ABOUT THIS EXERCISE:
Look through the lines below for the word "Select", and copy every line that has it.

──────── DATA FOR THE TASK

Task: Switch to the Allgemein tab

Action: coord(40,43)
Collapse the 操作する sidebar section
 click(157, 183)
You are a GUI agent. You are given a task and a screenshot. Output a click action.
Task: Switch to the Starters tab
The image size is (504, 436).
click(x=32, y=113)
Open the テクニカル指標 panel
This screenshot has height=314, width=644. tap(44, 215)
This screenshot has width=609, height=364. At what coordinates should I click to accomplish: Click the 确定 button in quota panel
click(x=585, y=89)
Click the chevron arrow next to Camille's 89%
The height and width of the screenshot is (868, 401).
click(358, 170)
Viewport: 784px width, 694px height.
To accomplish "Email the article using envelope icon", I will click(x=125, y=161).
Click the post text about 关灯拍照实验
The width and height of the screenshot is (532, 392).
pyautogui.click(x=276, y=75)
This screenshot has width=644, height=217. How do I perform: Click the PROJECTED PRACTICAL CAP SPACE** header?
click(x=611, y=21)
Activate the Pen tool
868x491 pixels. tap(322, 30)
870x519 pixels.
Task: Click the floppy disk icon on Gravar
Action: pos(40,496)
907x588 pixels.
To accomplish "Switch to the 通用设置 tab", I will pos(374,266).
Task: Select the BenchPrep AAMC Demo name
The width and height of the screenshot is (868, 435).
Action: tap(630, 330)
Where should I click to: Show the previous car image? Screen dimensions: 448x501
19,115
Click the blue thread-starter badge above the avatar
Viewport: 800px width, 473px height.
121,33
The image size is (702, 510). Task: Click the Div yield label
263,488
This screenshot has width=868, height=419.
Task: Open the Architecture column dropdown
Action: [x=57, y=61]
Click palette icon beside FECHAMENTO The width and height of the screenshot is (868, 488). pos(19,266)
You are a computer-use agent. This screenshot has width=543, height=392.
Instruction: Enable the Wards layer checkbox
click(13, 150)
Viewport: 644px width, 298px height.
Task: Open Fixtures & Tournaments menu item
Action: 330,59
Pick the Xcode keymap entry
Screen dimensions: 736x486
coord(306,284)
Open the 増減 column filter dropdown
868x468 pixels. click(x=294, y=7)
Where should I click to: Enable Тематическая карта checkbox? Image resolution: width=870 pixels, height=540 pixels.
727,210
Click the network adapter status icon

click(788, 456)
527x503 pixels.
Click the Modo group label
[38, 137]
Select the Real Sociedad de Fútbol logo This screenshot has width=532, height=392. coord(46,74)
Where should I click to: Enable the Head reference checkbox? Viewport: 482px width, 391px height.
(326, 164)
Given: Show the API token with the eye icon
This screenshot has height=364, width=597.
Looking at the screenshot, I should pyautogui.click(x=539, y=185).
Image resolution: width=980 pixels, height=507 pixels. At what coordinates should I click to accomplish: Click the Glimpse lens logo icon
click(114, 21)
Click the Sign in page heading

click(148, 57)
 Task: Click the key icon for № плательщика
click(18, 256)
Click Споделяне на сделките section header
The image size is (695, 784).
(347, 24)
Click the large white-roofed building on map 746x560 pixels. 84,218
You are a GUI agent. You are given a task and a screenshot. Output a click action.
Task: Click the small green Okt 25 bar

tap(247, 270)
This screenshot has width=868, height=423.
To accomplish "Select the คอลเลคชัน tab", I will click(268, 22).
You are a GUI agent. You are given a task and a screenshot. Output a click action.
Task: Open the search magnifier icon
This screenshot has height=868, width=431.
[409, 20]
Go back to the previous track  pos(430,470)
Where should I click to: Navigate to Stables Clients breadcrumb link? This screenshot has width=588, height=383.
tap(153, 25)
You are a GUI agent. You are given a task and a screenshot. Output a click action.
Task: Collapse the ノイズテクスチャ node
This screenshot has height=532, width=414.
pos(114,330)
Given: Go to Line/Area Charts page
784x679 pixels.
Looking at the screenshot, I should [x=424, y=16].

────────────────

SOLUTION BELOW:
Task: Select the BenchPrep AAMC Demo name
Select the Real Sociedad de Fútbol logo This screenshot has width=532, height=392. coord(46,74)
To accomplish "Select the คอลเลคชัน tab", I will click(268, 22).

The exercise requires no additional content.